President Franklin D. Roosevelt presciently said that Dec. 7, 1941 was a date that would “live in infamy.” Whether you lived through the events of that day, learned about them in school or need to brush up on your history, here’s a recap of why today matters.

Why it happened, why it matters

Relations between the United States and Japan had soured in the years leading up to the attack. In response to Japan’s alliance with the Axis powers, and its invasion of Chinese and French Indochinese territories, the United States halted nearly all of its commercial interaction with the state, according to the Encyclopedia Britannica.

As tensions grew and war loomed ever nearer, it was the Empire of Japan that would strike first. According to the History Channel, the Imperial Japanese military sought to cripple the U.S. Pacific Fleet with a preemptive strike so they could further expand throughout the South Pacific unhindered.

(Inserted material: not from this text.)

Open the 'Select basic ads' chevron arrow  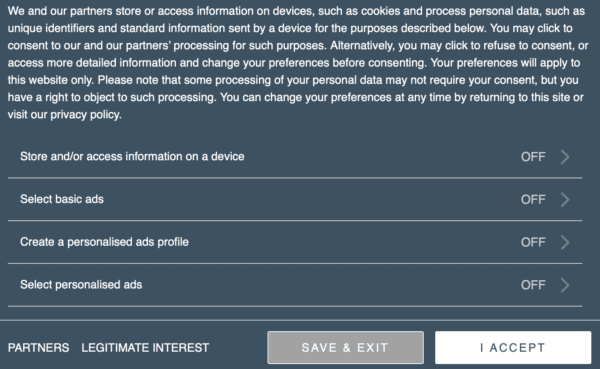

Victor Kosko, of Sykesville, recalled the attack in a previous interview with the Courier-Express. Then an Aviation Metalsmith, First Class in the Navy, Kosko said he woke up to the sounds of bombs going off.

“I feel sorry for the guys that lost their lives there,” he said. “Some of them never knew a war even started. They died in their sleep.”

While the United States incurred mortal and material losses that day, it’s Pacific Fleet was not crippled. All but two battleships that were damaged in the attack, according to the History Channel, were salvaged and repaired, and all of the fleet’s aircraft carriers weren’t at the base at the time.

But the attack greatly affected the United States. It was ultimately what drew the United States into World War II.

By the numbers: Pa. in WWII

More than 400,000 American military members and civilians died in World War II. Pennsylvania alone would incur over 35,000 casualties.

According to National Archives records of U.S. Army and U.S. Army Air Force casualties from the war, 263 casualties came from Clearfield County alone. Of those, 152 were killed in action.

Army and Air Force casualties in Elk County tally 103, 65 of which were recorded as killed in action. In Jefferson County, 157 casualties were recorded, 101 of which were killed in action.

Pennsylvania also incurred 10,200 Navy, Marine Corps and Coast Guard casualties in the war, according to National Archive records, 4,102 of which perished in combat. County specific figures were not available in the archives.

As the years progress, the number of the veterans that returned from the war dwindle.

Richard Coccimiglio, finance officer and board member of the DuBois American Legion, said that it’s important their stories continue to be told so as to preserve them after they’ve gone. And for a lot of them, he said, those stories begin in some way with the attack on Pearl Harbor.

Roughly a third of the Legion’s 600 members, he said, are veterans of World War II.

“I look at this way – that we can’t lose the history of our nation,” he said. “And these are the guys that moved our nation forward – socially, economically and industriously. What they did after World War II just moved our nation a whole century ahead of where we were.”